Your goal: Which lines of the listing below contain the word "resolution"? Copy each of them.
========================
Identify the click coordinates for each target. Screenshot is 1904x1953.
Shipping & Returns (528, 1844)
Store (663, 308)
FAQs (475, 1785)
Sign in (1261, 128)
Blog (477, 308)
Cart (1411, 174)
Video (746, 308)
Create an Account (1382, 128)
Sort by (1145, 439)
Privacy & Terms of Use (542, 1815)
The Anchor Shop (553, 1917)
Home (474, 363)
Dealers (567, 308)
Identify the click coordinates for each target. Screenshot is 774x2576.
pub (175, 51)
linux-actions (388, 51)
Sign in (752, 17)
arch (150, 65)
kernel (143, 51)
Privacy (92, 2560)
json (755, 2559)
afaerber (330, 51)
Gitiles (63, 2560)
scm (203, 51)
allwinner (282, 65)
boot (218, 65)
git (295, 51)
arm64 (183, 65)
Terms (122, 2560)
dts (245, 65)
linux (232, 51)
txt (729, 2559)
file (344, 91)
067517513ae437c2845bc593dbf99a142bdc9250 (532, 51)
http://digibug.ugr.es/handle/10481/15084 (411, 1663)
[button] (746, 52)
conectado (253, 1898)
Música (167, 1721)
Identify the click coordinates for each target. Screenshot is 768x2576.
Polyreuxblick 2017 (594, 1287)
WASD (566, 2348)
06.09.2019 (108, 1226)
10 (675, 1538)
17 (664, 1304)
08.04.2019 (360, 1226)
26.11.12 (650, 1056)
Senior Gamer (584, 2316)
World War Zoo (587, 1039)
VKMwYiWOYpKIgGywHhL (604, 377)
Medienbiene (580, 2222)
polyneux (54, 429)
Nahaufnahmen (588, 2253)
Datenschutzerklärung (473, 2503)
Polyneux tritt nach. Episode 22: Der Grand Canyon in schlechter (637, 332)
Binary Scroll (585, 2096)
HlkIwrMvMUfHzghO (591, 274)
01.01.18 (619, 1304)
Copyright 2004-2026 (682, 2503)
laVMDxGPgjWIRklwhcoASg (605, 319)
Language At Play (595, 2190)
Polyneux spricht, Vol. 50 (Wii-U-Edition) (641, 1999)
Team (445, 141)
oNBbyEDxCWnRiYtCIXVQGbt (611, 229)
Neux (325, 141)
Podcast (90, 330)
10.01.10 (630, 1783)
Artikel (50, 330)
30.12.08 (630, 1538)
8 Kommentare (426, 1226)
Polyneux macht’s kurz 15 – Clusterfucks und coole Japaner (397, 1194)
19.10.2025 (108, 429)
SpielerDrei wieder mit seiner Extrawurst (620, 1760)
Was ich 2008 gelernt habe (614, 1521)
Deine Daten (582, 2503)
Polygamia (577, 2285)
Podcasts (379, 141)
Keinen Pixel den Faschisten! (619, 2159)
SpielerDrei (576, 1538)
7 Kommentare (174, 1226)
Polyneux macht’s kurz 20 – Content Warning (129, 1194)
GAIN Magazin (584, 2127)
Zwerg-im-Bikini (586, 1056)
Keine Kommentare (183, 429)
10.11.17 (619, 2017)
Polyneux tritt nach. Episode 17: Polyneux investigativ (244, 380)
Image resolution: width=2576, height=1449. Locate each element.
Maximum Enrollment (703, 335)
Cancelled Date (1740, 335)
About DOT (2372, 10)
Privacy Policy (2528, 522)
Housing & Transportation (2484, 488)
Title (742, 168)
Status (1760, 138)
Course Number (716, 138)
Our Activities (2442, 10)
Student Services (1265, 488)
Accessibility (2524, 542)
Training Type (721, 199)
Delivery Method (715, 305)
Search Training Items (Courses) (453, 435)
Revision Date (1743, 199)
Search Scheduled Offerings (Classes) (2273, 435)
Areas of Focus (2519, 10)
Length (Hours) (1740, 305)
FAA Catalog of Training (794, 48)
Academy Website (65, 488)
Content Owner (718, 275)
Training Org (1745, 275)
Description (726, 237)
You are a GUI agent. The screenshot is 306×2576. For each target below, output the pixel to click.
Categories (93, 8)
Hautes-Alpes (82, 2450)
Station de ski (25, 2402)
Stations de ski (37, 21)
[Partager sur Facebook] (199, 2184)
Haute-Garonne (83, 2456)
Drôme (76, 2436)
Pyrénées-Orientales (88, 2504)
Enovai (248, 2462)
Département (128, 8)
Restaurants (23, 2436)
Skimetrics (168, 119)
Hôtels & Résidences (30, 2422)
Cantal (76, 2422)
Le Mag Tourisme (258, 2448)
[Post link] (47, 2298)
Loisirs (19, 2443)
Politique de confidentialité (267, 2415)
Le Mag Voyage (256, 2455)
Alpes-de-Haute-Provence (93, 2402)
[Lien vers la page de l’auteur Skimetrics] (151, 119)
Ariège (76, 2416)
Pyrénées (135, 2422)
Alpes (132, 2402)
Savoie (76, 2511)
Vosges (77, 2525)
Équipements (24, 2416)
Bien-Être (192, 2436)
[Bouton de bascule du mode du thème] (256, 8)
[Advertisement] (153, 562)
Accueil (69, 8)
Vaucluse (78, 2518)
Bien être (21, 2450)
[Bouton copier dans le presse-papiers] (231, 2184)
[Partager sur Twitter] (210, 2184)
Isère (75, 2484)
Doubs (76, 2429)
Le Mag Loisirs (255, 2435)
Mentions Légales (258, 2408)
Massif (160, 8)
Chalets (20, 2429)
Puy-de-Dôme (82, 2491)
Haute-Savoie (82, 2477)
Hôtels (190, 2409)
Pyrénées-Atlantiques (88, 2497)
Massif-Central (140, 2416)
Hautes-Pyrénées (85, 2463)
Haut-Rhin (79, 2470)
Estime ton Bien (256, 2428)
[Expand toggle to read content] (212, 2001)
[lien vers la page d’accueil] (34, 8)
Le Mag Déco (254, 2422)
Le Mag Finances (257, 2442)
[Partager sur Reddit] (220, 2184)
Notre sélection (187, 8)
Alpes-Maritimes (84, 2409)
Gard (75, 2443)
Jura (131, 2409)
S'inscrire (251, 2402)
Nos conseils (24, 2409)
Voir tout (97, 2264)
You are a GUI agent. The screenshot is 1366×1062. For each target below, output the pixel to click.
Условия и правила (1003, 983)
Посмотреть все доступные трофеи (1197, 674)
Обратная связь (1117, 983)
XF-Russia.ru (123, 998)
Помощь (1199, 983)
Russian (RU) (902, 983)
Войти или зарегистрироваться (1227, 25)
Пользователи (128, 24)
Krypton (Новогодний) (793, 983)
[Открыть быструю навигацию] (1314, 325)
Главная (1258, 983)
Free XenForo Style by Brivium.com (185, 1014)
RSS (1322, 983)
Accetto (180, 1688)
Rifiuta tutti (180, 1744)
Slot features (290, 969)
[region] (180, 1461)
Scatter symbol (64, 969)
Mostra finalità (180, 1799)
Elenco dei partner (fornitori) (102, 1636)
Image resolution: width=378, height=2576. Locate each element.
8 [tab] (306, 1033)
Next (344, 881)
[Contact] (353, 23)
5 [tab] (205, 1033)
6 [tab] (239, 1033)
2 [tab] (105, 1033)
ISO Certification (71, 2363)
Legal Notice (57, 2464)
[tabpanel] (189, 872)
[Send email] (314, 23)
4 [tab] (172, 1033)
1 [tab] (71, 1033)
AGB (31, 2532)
========================
Your solution:
Image resolution: width=2576, height=1449. Locate each element.
Image resolution: width=378, height=2576. Locate each element.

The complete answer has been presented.